*** SUPPLIED DATA Section Begins ***
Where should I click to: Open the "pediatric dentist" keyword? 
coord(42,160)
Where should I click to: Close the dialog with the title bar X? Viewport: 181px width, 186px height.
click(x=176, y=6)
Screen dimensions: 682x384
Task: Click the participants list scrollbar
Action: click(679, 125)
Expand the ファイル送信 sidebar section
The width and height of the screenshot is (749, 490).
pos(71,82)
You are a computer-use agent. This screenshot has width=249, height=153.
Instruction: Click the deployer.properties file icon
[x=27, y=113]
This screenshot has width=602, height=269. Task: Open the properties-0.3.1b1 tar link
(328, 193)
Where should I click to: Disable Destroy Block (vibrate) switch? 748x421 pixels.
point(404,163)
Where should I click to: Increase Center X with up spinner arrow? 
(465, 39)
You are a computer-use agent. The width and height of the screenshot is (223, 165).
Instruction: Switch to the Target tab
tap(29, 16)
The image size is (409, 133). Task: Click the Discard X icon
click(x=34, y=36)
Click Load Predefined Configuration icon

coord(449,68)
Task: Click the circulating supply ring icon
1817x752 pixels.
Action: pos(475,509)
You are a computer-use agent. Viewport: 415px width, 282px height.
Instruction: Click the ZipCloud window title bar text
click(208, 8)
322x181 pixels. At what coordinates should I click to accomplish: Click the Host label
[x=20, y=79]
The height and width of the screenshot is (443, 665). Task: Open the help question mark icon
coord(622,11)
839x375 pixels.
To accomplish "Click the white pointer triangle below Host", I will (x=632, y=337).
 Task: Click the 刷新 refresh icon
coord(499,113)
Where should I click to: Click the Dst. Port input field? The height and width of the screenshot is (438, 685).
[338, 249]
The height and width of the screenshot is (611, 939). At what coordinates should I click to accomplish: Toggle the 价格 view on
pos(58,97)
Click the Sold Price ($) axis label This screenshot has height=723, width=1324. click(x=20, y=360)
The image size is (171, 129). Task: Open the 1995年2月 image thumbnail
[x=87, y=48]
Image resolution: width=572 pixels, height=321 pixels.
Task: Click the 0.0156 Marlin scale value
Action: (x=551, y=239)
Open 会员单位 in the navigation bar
*** SUPPLIED DATA Section Ends ***
An exact copy of the line containing "1817x752 pixels." and all lines after it, through the last line of the entries, is the required answer.

1817x752 pixels.
Action: pos(475,509)
You are a computer-use agent. Viewport: 415px width, 282px height.
Instruction: Click the ZipCloud window title bar text
click(208, 8)
322x181 pixels. At what coordinates should I click to accomplish: Click the Host label
[x=20, y=79]
The height and width of the screenshot is (443, 665). Task: Open the help question mark icon
coord(622,11)
839x375 pixels.
To accomplish "Click the white pointer triangle below Host", I will (x=632, y=337).
 Task: Click the 刷新 refresh icon
coord(499,113)
Where should I click to: Click the Dst. Port input field? The height and width of the screenshot is (438, 685).
[338, 249]
The height and width of the screenshot is (611, 939). At what coordinates should I click to accomplish: Toggle the 价格 view on
pos(58,97)
Click the Sold Price ($) axis label This screenshot has height=723, width=1324. click(x=20, y=360)
The image size is (171, 129). Task: Open the 1995年2月 image thumbnail
[x=87, y=48]
Image resolution: width=572 pixels, height=321 pixels.
Task: Click the 0.0156 Marlin scale value
Action: (x=551, y=239)
Open 会员单位 in the navigation bar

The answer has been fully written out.